嬉しかったのだろう。皆瀬さんを救いたいという気持ちが一緒だったことが。
「レン、諦めないで正解だったよ? おかげで真相がわかったから」
「真相? 本当に!?」
レンの言葉にルカは自信強く頷いた。
「その様子だと、シロガネ・ルカ。あなたも今回の事件に関して、見当がついたようですわね。……まあ! わたくしは一日中歩き回っていたご様子のあなたと違って、いまさっきの霊視で一瞬で、完璧に理解しましたけれどもね!」
「……ふ~ん。じゃあ相手の拠点がどこなのかも、そもそもの動機も、解決のための対策法も、その霊視だけで見当がついたんだ。へー、アイシャすごーい。どうすればいいのかおしえてー」
「……」
ルカが棒読みで賛辞を送り、詳細の説明を求めるとアイシャが笑顔のまま固まった。
……どうやらこの場で一番具体的な内容を語れるのはルカだけのようだ。
「ルカ、教えてくれないか? いったい何がわかったんだ?」
俺が尋ねると、ルカは真剣な面持ちで語り始めた。
「【アカガミ様】の本当の目的と、皆瀬さんの恋人がおかしくなった原因……それがようやくわかった」
……【アカガミ様】の本当の目的?
「おかしいと思ったの。皆瀬さんのところに毎日【アカガミ様】が現れて、皆瀬さんを脅していることに……。普通、神様はそんな手間のかかることなんてしない。するにしても、使いの者を寄こすはずなの」
それはキリカも言っていた。
神とは本来、滅多に人の前に姿を現すものではないし、ましてや語りかけてくることも少ないと。

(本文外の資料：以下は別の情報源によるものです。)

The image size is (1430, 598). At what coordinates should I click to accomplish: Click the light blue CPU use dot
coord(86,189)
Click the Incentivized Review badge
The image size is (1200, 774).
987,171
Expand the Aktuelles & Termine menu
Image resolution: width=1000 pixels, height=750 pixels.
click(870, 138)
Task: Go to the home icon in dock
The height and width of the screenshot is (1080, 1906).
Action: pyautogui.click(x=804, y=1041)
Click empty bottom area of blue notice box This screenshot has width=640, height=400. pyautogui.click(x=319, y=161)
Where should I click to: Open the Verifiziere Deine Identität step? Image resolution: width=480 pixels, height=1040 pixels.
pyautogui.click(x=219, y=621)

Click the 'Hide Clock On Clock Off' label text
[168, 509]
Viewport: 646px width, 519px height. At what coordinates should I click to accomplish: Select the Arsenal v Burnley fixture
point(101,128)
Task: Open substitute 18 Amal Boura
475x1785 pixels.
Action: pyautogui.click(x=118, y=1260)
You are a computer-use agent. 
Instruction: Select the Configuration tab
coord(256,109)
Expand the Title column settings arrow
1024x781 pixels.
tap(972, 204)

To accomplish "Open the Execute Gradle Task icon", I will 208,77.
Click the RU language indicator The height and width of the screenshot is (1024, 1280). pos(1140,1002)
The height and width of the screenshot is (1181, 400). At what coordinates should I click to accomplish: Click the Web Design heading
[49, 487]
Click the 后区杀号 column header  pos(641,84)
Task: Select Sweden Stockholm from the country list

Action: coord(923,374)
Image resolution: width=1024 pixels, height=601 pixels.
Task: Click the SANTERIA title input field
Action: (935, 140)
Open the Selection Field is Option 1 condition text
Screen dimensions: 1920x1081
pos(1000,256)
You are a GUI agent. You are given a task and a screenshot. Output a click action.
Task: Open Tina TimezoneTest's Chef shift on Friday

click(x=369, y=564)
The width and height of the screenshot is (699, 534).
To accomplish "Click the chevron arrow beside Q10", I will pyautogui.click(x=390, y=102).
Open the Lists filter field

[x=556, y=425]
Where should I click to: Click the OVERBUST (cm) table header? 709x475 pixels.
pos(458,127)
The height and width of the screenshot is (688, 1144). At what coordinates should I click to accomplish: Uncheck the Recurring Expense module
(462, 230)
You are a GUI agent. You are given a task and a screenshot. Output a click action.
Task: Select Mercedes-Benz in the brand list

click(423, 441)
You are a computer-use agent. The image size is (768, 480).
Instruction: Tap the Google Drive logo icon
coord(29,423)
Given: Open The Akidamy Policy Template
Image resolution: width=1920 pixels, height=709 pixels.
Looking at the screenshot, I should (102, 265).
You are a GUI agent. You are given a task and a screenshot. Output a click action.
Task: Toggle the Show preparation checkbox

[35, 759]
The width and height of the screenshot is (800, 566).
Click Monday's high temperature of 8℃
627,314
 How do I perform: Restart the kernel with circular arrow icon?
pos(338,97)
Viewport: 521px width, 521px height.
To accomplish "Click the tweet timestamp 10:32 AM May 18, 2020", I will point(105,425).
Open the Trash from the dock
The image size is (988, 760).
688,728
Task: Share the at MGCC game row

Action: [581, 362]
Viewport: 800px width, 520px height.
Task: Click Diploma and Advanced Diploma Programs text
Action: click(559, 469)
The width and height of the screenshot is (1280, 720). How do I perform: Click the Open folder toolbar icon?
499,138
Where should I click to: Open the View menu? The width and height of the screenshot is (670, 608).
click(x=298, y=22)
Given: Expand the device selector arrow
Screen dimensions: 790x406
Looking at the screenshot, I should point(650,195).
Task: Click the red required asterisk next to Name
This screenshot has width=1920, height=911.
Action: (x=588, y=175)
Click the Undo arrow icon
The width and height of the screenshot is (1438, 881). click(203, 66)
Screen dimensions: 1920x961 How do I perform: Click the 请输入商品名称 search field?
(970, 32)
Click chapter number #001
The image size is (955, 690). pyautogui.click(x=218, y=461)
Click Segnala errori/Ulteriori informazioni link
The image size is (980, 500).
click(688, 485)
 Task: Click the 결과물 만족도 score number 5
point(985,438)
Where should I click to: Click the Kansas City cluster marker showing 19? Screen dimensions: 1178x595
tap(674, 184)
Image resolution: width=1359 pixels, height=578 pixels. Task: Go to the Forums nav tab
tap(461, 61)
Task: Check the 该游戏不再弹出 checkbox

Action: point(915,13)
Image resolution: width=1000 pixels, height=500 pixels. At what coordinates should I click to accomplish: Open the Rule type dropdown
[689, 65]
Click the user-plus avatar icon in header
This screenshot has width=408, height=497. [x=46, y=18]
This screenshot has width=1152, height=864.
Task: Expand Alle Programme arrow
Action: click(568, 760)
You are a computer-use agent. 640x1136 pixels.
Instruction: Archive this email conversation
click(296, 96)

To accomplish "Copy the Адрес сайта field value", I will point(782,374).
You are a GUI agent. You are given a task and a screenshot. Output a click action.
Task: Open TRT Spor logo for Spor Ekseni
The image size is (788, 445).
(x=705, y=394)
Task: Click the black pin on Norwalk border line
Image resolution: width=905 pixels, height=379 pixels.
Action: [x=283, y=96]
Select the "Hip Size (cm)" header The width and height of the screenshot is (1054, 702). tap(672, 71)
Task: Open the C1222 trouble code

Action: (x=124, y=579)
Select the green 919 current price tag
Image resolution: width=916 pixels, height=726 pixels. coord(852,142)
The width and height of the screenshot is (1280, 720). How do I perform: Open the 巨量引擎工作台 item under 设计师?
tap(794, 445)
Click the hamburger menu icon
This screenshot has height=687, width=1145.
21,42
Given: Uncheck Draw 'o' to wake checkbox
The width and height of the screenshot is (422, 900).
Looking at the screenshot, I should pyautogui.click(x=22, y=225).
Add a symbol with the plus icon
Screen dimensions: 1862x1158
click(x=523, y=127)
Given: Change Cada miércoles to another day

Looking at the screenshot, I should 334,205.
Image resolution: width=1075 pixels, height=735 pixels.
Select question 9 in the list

「……でも、ルカ。あのとき皆瀬さんのスマホから感じた気配は……」
「そう。神様の気配だった。だから私も皆瀬さんの言葉を信じ込んだ……でも、やっぱりおかしいの。いくら祟り神だからって、やっていることが低級霊のソレなの。だから気になって、気配の残滓を頼りに、今日はずっと霊脈を追っていた」
ルカ曰く、霊的な存在の気配は、まるでこびりついた絵の具のように残るものらしい。
この世ならざる者であっても、辿った道には痕跡が残る。
その霊的な道筋を探っていくと、自ずと敵の発生源である住み処がわかるというわけだ。
「気配の残滓は皆瀬さんの家に集中してた。頻繁に現れているのは間違いない。じゃあ、それはどこから来ているのかって調べたら……皆瀬さんの恋人の家からだった」
「え?」
皆瀬さんの恋人……少年ハヤトの家から、皆瀬さんを脅す何者かがやって来ているだと?
「それって、ハヤトくんの情念みたいなものが、毎日皆瀬さんの家に行って脅しをかけているってことか?」
「違う。私も最初はそう思ったけど……あのときの感じた気配は、彼の気配とは違った。皆瀬さんを毎日脅している存在は、別にいる……そして皆瀬さんの恋人をおかしくしているのも、ソイツの仕業」
「え?」
少年ハヤトをおかしくしている存在……それは【アカガミ様】じゃないのか?
……いや、待て。
まさか……。
「ルカ、もしかして……ハヤトくんがおかしくなっているのは別件なのか?」
「……【アカガミ様】についてはキリカが調べてくれて、いまさっき情報をもらった。……それでハッキリした。やっぱり……【アカガミ様】は、もう役目を終えている。皆瀬さんの恋を成就させた……この時点で、もう【アカガミ様】は何もしていない」
「っ!?」
「正確には『静観』している。たぶん……神として試しているんだと思う。皆瀬さんを」
何も、していない?
静観して、皆瀬さんを試している?
では皆瀬さんを毎日追い詰めているのは……また別の何かなのか!?
「最後に『おまじない』の気配を辿ったの。複雑に絡み過ぎていて『霊視』に時間はかかったけど……この学校に来てようやくわかった。皆瀬さんが『おまじない』を成功させたのは、他の生徒たちとは違う『特別な条件』を満たしていたから。彼女の『糸』だけ、違う光を発してる」
糸。
ルカには【アカガミ様】の『おまじない』が糸として見えているのか。
「……そして『おまじない』を失敗させた『糸』が、行き場を無くして彷徨ってる。恐らくそれが……」
ルカは言葉を止め、俺たちを見渡した。
「【アカガミ様】の『おまじない』は解けない。こればかりは、もうどうしようもできない……でもいまよりもずっとマシな状況を造り出すことはできる」
ルカはそう断言した。
「神様の『誓約』を解くことはできないけれど……でも、皆瀬さんの『お願い』は、叶えてあげられると思う」
皆瀬さんのお願い……。
助けて欲しい。確かに彼女はそう言った。
だが、それは自分の命を救ってほしいという意味合いではなかった。
彼女は、こう言ったのだ。
『お願いします……ハヤトくんを、助けてください!』
大切な人を元に戻したい。
それが、皆瀬カナエの依頼だった。